Суть древней как человеческий мир практики не изменилась, как не изменился и транслируемый контент исторической наррации: миф о происхождении, об отцах-основателях социума, о славных
исторических деятелях, великих героях и жертвах, о великой победе над смертельным врагом, замечательных свершениях и трагедиях. Но если не изменилась суть, то изменились и разнообразились ее формы и технологии [3, с. 217-227]. Экранная визуализация понимается как собственно правда жизни и реальности, как гарант достоверности отображения действительности и истории. При этом произвольный монтаж этих осколков реальности предстает как погружение в историческую достоверность и углубление ее понимания: «...рождается некий мифологический пласт смыслов — о рождении магической Достоверности, особой эксклюзивной Объективности, о чудесной экранной. Реальности, более реальной, чем простое некультивируемое и нескандализированнное документальное кино и чем сама жизнь» [4, с. 63]. Недаром нынешние дискуссии о фейках и пост-правде (post-true) ушли в песок.
В результате самым мифологизированным явлением оказывается сама смысловая картина действительности — не только прошлое, но и настоящее. Все активнее в этот процесс вовлекается игровое кино. Фрагменты снятого С. Эйзенштейном на десятилетие Октябрьской революции фильма «Октябрь» (особенно — штурма Зимнего дворца) транслируются и воспринимаются как документальная съемка. Эйзенштейн был мастером ярких образов. Недаром не только «псы-рыцари» в рогатых шлемах, но фразы из его фильма «Александр Невский» прочно вошли в историческую память российского (а еще ранее — советского социума). В настоящее время эту роль начинают играть телевизионные сериалы, усиливающие объем исторической кинонаррации и образного материала.

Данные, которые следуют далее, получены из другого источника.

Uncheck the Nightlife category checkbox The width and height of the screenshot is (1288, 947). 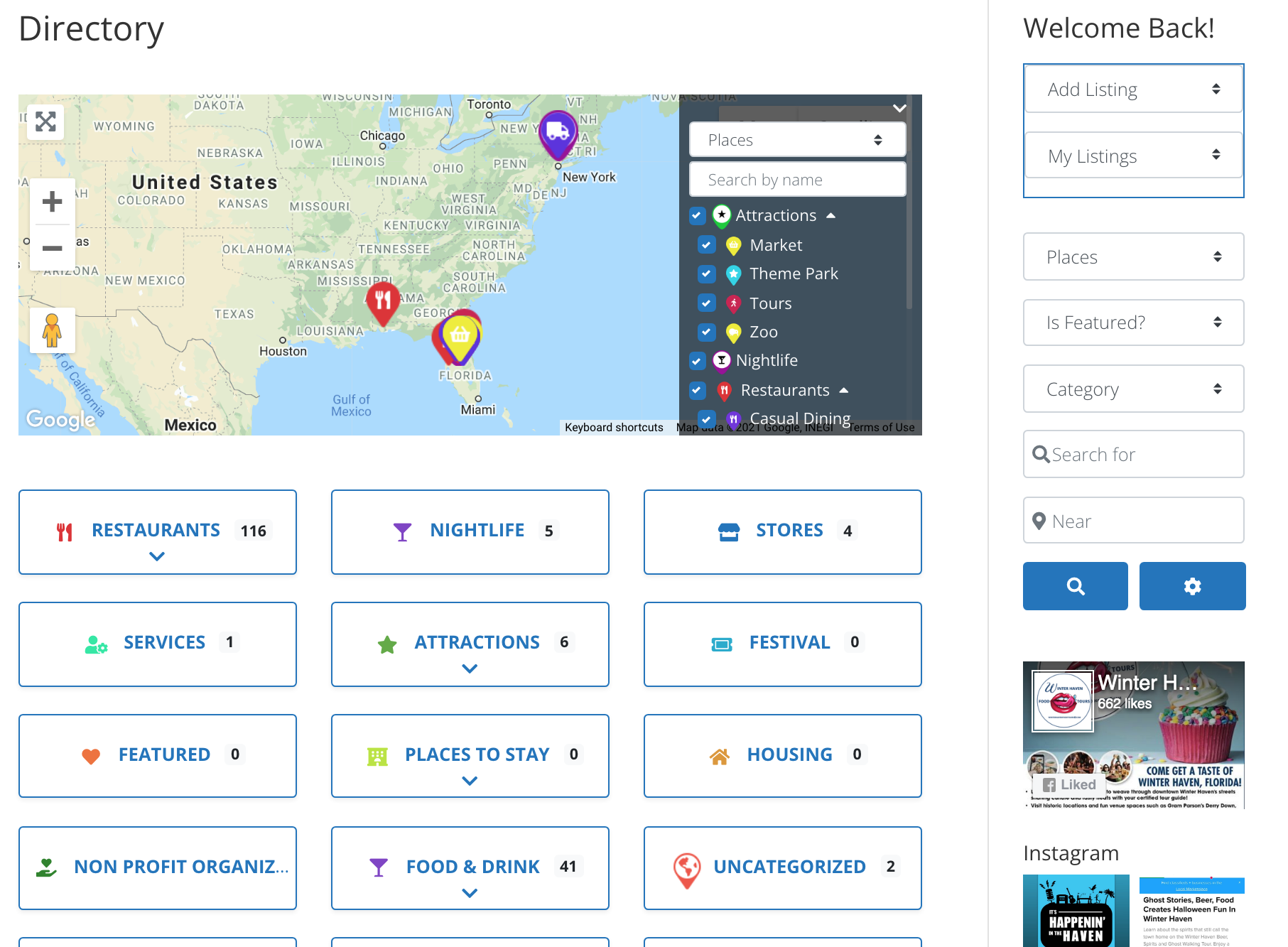tap(698, 361)
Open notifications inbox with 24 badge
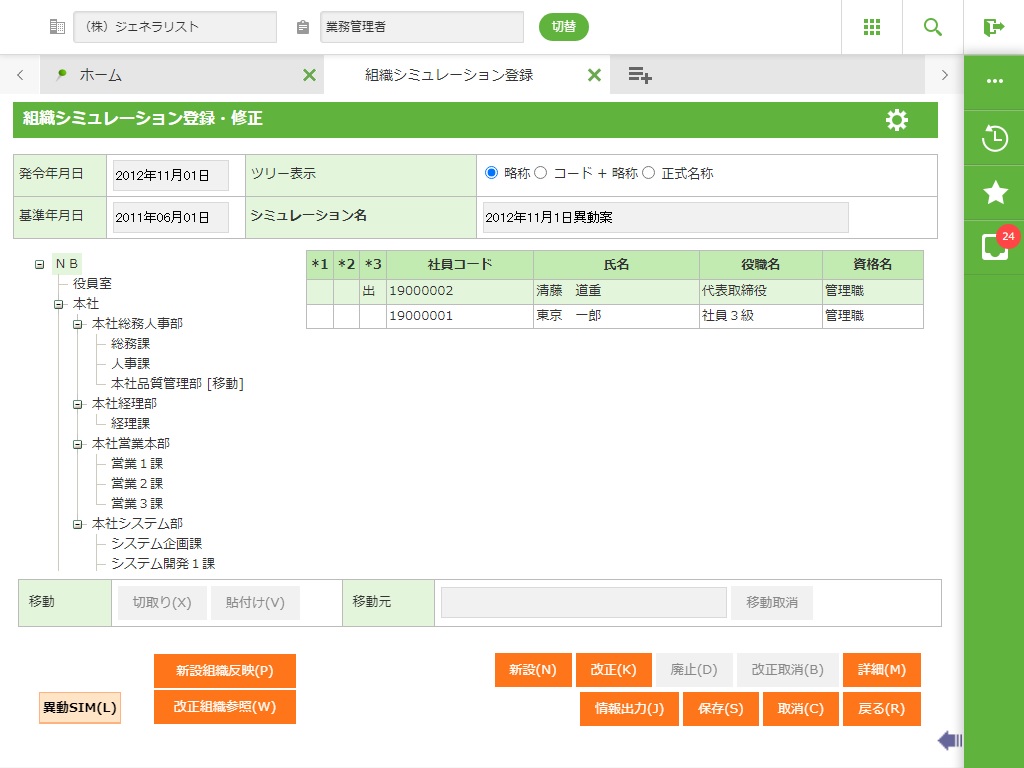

Ранее проведенные исследования [5] показывают наличие трех основных режимов трансляции и динамики нарративов исторической памяти. Во-первых, режим, реализуемый медийными технологиями, индустриями культуры и искусства. В этом режиме содержание исторической наррации наиболее подвижно (с лагом до 3 лет) — в зависимости от текущей внешней и внутренней ситуации, политического курса. И это не только неизбежно, но и необходимо,
оправдано: меняется цивилизационный фон, расстановка политических сил и т.д., что вызывает необходимость их переосмысления. Во-вторых, это образование и гуманитарные науки — режим более инерционный (лаг 15-20 лет) — ученым, выявившим новые факты нужно и их доложить на конференциях, обсудить с коллегами, опубликовать, да и переписывать учебники надо, но не каждые 3 года
— 5 лет. И, в-третьих, это собственно культурная память, режим наиболее устойчивый, поскольку задает культурную идентичность (лаг 30-50 лет, не менее 2-3 поколений).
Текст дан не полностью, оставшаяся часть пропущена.